President Jacob Zuma and the Minister of Environment and Water Affairs, Buyelwa Sonjica, have been charged under Section 151 of the National Water Act in a bid to get them to answer for rampant pollution in the Hartbeespoort area.
Environment and Conservation Association chairwoman Nicole Barlow filed the charges at the Hartbeespoort police station yesterday.
Captain Enoch Legoete at first refused to open a case against Zuma, saying he hadn’t committed a crime.
But Barlow insisted and two case dockets were opened. She said Sonjica should be charged as she had not done anything to stop the pollution and Zuma should be charged as he was responsible for ministers.
Criminal charges about water pollution are not new, but Barlow is taking the fight to a new level by filing complaints against the president.
Communities, civil society and ratepayers’ associations are frustrated by a pollution problem they say is increasing while water, the country’s most precious resource, is in a critical state.
“If we carry on like this in five years we will have no drinkable water left.”
DA councillor Eddie Barlow filed charges last year against municipal manager Philemon Mapulane and technical services manager Mondi Juta over water pollution in the Madibeng municipality.
Juta was later suspended over the collapse of sewerage plants.
Eddie Barlow said the Crocodile River was being polluted “at a devastating rate”. Also, none of the sewerage plants in Madibeng was functioning properly and between 10 and 12 million litres of raw sewage were flowing into the river at Brits.
In May, TauSA filed charges against Sonjica and the Minister of Agriculture Tina Joemat-Pettersson and Mining Minister Susan Shabangu in Brooklyn, Pretoria. It said mines used 7 percent of the country’s water and were responsible for 75 percent of water pollution.
The DA’s spokesman on water and environmental affairs, Gareth Morgan, said all indicators pointed to a decline in water courses and charges for water pollution were being laid more often.

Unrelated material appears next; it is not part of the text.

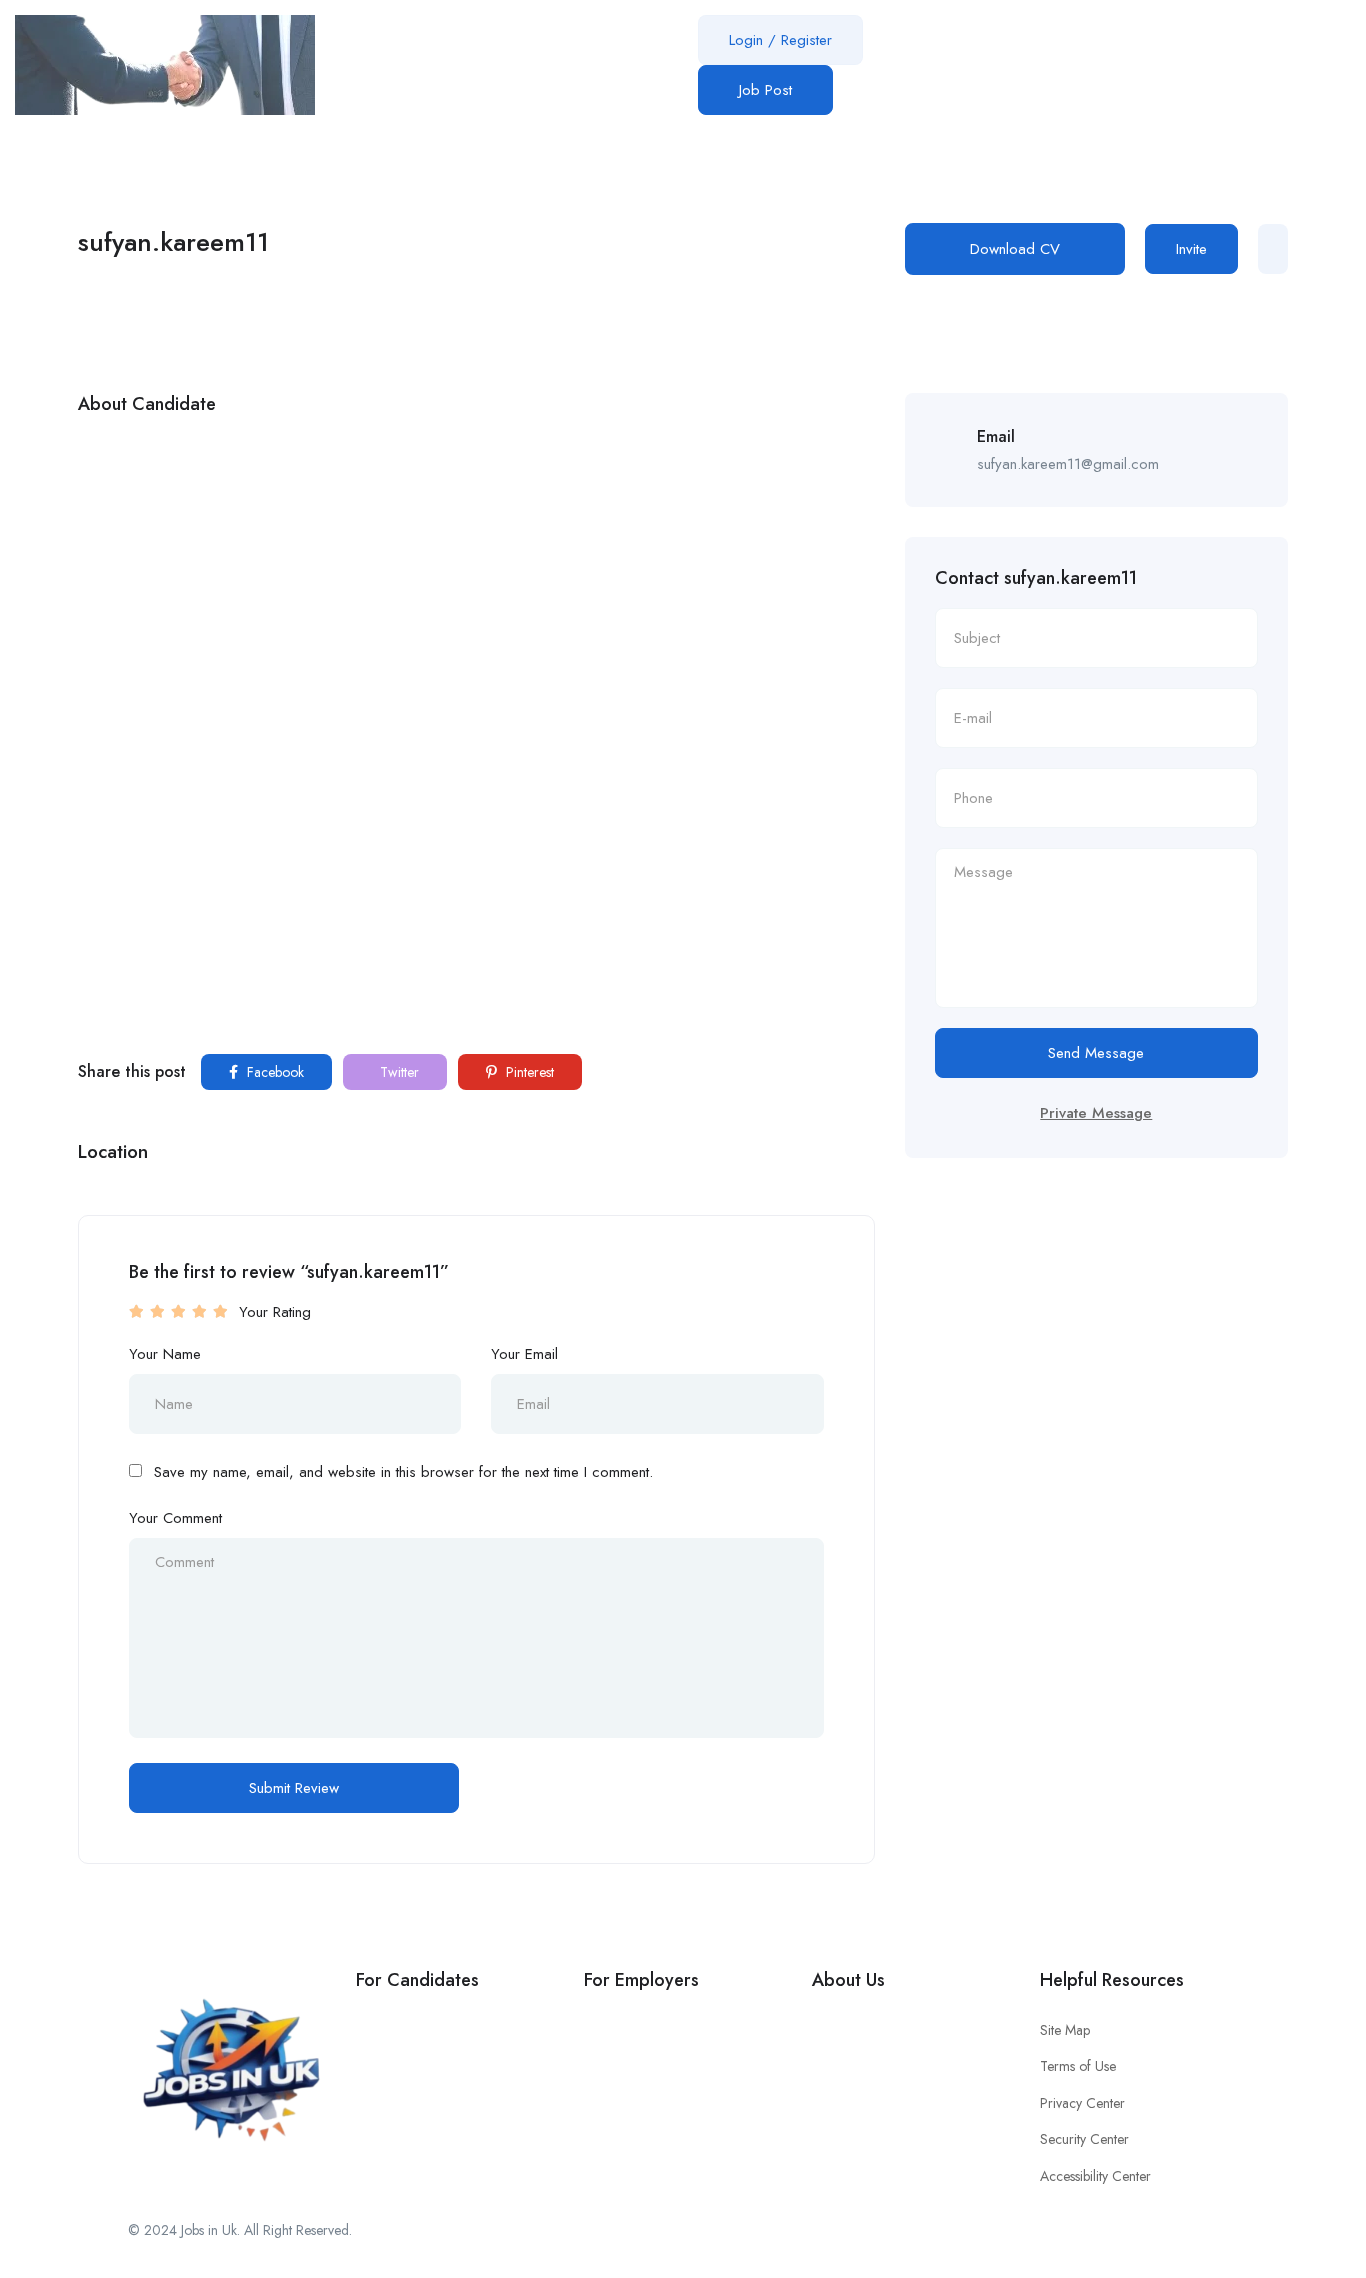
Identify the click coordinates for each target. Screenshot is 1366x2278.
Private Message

“Departments are even charging each other,” he said.
“The Department of Water Affairs has laid charges against Madibeng municipality.”
Morgan said sewerage infrastructure was in an appalling state.
“About 30 percent of sewerage plants could fail any day. There is a lack of maintenance, which means untreated sewage flows into water courses.”
The pollution of Hartbeespoort Dam was a good example of the state of water systems because it was the collecting point of all sources of pollution, Morgan said.
Acid mine drainage is also a threat. Mariette Liefferink, of the Federation for a Sustainable Environment, said acid mine drainage was flowing into the Tweelopies Spruit, which flowed into the Crocodile River and Hartbeespoort Dam.
“It’s toxic and radioactive sludge. The situation is extremely serious.”
Unfortunately, politics plays a big role in how a nation’s natural resources are cared for (see Climate Change & Politics). It’s ironic that the current South African government purports to represent the nation’s poor majority yet it is slow to react to water pollution issues that tend to affect the poor the most. More affluent people can afford water purification and back-up water supplies (stored in water tanks) that comes from other sources such as boreholes and rainwater harvesting. South Africa’s sewage plants are overloaded and our water security issues are acute. One of the solutions is to reduce the quantities of grey water that combine with black water to form sewerage. Greywater recycling systems reuse gray water for irrigation and toilet flushing (greywater is full of nutrients that plants need). Stormwater runoff reduction also reduces the pressure on our sewage systems. An easy way to reduce stormwater in urban areas is to harvest the rainwater off rooftops- the water is directed to water storage tanks for household use. Rainwater harvesting and greywater recycling not only help save our environment but saving water means saving money too!